En el suelo, las plantas vivaces inician su renacer. Las milenramas (Achillea millefolium), que parecían dormidas bajo el frío, brotan con pequeñas hojas plumosas, anunciando la inminente explosión de vida. Es un fenómeno común en muchas especies resistentes, que prefieren deshacerse de sus partes más vulnerables en invierno para reaparecer con tejidos frescos y vigorosos con la llegada del buen tiempo.
Pero si hay flores que llevan semanas adelantándose al calendario, esas son los azafranes (Crocus) y los narcisos (Narcissus). Los primeros, delicados y efímeros, asoman tímidamente entre la hierba. Los segundos, en cambio, irradian alegría con su gama de blancos, dorados y anaranjados, atrapando la mirada de los paseantes. Junto a ellos, las pequeñas chirivitas (Bellis perennis), las verónicas (Veronica persica) y las espiguillas (Poa annua) tapizan los parterres con sus diminutas flores.

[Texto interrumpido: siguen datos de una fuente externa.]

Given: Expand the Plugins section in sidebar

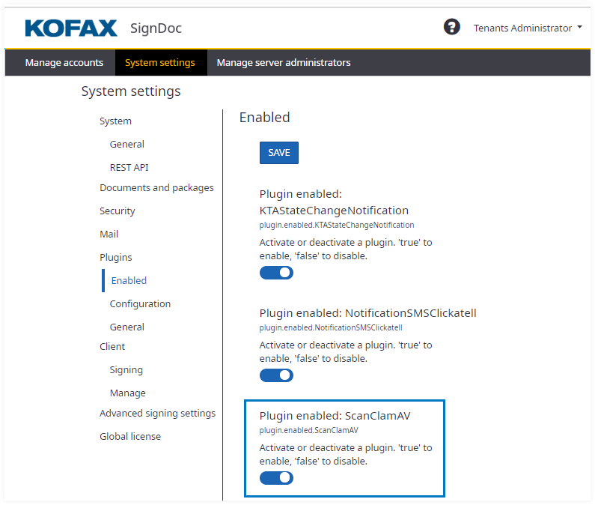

Los arbustos, por su parte, también muestran signos de impaciencia. El granado enano (Punica granatum ‘Nana’) hincha sus yemas, anticipando la explosión de hojas nuevas. Si se observa con atención, casi se puede sentir el flujo de la savia acelerándose bajo la corteza, un latido vegetal que anuncia la inminente llegada de días más cálidos.
Es un momento perfecto para detenerse en un banco soleado, mirar hacia las copas desnudas de los árboles y dejarse envolver por el canto de los pájaros. Un verdecillo revolotea entre las ramas, un petirrojo reclama su territorio, mientras un mirlo rebusca entre los arbustos de piracanta (Pyracantha coccinea). Cerca del suelo, los eléboros (Helleborus), que han resistido el invierno con estoicismo, observan con asombro el estallido de nuevas hierbas a su alrededor. La fumaria (Fumaria officinalis), con su discreto arco iris de tonos suaves, se acerca sin miedo, formando parte de este tapiz de vida.

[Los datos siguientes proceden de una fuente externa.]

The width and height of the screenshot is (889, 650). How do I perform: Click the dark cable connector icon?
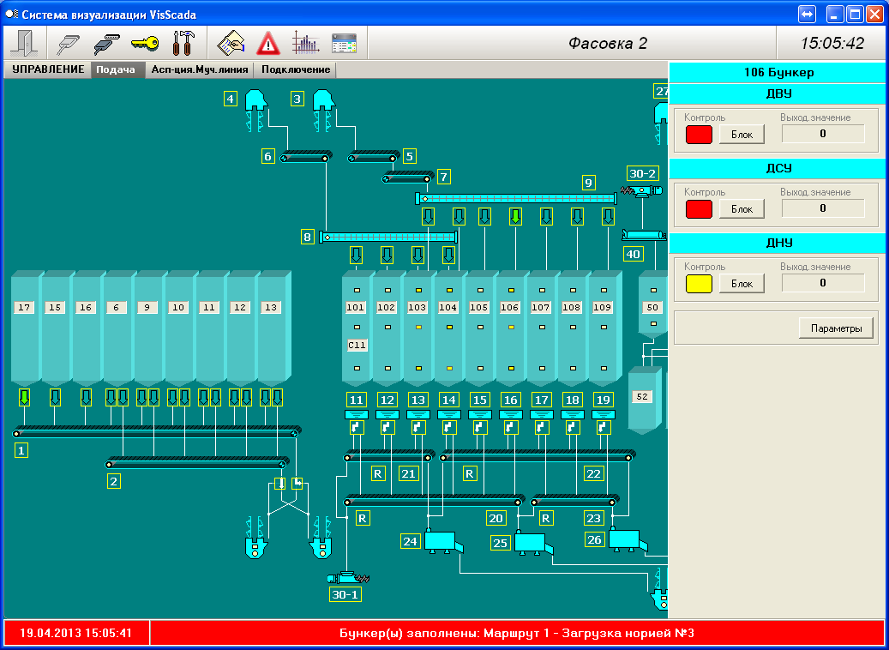(x=107, y=43)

Los frutales tampoco se quedan atrás. Las yemas de almendros (Prunus amygdalus), ciruelos (Prunus domestica), albaricoqueros (Prunus armeniaca) y melocotoneros (Prunus persica) se hinchan y se yerguen, preparándose para el gran espectáculo floral que está por venir. Entre ellos, los abejorros, supervivientes del invierno, vuelan con renovada energía, eligiendo su banquete entre los innumerables jaramagos (Diplotaxis spp.) que pintan de amarillo los campos abiertos.
La primavera aún no ha llegado del todo, pero en cada rincón del jardín ya se siente su inconfundible promesa.